(Dataset records)

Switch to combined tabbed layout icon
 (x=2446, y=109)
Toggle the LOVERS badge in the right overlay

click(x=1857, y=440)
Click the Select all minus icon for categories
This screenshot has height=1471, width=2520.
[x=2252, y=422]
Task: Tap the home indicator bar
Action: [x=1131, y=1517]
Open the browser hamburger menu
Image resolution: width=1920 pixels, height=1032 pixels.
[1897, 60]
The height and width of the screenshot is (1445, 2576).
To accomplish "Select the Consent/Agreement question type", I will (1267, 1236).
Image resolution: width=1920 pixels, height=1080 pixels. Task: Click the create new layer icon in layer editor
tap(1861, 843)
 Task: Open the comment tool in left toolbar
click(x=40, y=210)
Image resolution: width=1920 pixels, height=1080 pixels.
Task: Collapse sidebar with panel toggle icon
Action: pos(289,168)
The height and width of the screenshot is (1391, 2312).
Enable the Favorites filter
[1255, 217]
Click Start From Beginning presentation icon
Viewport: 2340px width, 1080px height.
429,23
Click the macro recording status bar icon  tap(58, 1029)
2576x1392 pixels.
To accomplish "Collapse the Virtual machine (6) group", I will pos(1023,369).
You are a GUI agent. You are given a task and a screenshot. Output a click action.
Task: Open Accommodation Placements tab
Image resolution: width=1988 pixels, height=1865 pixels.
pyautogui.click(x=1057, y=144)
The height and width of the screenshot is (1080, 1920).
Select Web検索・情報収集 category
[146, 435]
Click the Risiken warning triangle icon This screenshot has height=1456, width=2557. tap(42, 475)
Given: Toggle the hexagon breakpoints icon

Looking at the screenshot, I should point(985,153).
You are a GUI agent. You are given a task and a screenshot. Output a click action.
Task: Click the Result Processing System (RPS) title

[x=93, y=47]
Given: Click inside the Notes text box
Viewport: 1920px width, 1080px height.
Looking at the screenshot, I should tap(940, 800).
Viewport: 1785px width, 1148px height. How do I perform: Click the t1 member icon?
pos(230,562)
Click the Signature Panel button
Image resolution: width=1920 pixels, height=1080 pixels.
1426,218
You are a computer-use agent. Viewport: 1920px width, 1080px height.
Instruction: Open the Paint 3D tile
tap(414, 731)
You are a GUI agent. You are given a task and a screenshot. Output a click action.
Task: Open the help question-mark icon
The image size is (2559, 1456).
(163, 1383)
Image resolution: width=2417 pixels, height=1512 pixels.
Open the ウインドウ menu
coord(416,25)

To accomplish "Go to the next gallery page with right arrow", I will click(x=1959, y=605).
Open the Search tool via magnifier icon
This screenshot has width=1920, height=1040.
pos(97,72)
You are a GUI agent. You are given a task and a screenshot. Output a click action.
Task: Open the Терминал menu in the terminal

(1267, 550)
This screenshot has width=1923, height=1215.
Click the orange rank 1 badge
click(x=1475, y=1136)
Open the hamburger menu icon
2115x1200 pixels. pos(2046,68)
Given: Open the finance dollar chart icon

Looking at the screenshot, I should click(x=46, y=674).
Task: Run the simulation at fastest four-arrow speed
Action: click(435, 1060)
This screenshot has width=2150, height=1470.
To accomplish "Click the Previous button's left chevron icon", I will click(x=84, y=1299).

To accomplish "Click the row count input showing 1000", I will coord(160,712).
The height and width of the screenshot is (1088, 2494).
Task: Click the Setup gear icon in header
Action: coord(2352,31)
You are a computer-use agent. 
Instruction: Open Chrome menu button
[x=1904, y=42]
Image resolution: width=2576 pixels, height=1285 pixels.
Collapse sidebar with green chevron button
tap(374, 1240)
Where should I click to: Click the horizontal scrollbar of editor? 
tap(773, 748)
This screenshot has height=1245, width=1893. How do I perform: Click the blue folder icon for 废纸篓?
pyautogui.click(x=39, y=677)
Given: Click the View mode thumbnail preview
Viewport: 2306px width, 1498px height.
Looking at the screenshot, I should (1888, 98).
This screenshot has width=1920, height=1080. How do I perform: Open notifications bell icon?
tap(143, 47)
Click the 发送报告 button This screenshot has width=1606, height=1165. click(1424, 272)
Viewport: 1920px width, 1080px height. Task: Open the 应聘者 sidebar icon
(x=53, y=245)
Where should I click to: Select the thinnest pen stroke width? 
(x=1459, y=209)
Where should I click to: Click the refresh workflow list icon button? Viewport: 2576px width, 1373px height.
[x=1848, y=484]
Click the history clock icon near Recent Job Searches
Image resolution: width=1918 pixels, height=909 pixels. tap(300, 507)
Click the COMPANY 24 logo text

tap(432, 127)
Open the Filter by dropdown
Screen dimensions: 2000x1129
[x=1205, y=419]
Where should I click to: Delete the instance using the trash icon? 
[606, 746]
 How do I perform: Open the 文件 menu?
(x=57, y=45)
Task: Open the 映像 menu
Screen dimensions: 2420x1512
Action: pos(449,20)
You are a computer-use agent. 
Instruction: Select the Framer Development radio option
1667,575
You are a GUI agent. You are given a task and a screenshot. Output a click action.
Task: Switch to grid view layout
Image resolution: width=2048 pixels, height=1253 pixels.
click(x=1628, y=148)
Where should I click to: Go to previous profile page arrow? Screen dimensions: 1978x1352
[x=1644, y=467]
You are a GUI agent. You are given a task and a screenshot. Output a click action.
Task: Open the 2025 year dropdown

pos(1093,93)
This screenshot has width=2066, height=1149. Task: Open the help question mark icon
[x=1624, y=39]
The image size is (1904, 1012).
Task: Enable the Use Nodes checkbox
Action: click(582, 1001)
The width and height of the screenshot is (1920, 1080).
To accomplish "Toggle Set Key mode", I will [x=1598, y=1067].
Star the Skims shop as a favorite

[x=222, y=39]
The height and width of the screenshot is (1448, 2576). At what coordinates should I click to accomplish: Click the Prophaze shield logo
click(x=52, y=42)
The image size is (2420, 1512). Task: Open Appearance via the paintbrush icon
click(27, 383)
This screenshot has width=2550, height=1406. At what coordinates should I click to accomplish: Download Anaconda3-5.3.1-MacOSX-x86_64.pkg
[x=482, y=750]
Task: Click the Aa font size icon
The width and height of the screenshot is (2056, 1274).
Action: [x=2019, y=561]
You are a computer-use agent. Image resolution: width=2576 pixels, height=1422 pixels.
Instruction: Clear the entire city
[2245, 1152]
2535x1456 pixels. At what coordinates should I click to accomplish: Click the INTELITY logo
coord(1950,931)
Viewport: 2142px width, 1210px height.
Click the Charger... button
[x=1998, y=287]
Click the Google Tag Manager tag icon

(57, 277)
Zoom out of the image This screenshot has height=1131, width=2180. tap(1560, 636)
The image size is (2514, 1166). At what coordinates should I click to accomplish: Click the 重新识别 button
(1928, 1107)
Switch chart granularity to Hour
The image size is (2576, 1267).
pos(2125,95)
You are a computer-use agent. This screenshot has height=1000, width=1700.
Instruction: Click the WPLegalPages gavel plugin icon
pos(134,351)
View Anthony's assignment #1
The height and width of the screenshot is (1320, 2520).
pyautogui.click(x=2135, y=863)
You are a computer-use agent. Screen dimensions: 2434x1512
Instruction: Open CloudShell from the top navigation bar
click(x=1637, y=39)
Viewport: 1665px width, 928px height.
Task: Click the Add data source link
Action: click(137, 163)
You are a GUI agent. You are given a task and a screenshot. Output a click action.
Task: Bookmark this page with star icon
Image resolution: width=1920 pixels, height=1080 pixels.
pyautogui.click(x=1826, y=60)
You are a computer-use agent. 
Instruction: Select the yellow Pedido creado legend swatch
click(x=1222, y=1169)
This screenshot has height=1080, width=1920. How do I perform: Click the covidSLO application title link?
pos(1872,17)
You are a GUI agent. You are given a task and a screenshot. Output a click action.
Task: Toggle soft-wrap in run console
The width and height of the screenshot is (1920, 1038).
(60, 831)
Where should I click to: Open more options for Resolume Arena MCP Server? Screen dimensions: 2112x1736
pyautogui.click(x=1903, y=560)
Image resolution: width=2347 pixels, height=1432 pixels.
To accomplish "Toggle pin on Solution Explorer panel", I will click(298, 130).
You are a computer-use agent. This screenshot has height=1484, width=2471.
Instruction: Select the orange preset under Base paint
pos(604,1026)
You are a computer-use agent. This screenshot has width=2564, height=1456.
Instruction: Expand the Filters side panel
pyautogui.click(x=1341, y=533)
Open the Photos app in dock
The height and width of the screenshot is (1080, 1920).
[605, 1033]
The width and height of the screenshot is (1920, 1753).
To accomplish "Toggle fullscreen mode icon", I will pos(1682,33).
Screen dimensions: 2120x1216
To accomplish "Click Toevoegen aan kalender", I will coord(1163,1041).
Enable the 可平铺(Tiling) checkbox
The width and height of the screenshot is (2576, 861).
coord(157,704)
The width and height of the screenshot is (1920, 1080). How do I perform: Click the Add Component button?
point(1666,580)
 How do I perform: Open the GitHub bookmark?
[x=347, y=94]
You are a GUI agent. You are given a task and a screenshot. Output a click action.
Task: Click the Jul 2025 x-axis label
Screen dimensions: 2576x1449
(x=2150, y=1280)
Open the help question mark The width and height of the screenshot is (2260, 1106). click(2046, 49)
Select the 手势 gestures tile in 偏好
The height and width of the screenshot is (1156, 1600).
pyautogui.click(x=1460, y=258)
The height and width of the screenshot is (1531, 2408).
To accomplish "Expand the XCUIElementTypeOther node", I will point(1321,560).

(End Dataset records)

### Task instructions
Print again the lines of the entries above that fall between the line holding "Where should I click to: Click the horizontal" and the line holding "Task: Switch to grid view layout", inclusive, exactly as they stand.

### Output of the task
Where should I click to: Click the horizontal scrollbar of editor? 
tap(773, 748)
This screenshot has height=1245, width=1893. How do I perform: Click the blue folder icon for 废纸篓?
pyautogui.click(x=39, y=677)
Given: Click the View mode thumbnail preview
Viewport: 2306px width, 1498px height.
Looking at the screenshot, I should (1888, 98).
This screenshot has width=1920, height=1080. How do I perform: Open notifications bell icon?
tap(143, 47)
Click the 发送报告 button This screenshot has width=1606, height=1165. click(1424, 272)
Viewport: 1920px width, 1080px height. Task: Open the 应聘者 sidebar icon
(x=53, y=245)
Where should I click to: Select the thinnest pen stroke width? 
(x=1459, y=209)
Where should I click to: Click the refresh workflow list icon button? Viewport: 2576px width, 1373px height.
[x=1848, y=484]
Click the history clock icon near Recent Job Searches
Image resolution: width=1918 pixels, height=909 pixels. tap(300, 507)
Click the COMPANY 24 logo text

tap(432, 127)
Open the Filter by dropdown
Screen dimensions: 2000x1129
[x=1205, y=419]
Where should I click to: Delete the instance using the trash icon? 
[606, 746]
 How do I perform: Open the 文件 menu?
(x=57, y=45)
Task: Open the 映像 menu
Screen dimensions: 2420x1512
Action: pos(449,20)
You are a computer-use agent. 
Instruction: Select the Framer Development radio option
1667,575
You are a GUI agent. You are given a task and a screenshot. Output a click action.
Task: Switch to grid view layout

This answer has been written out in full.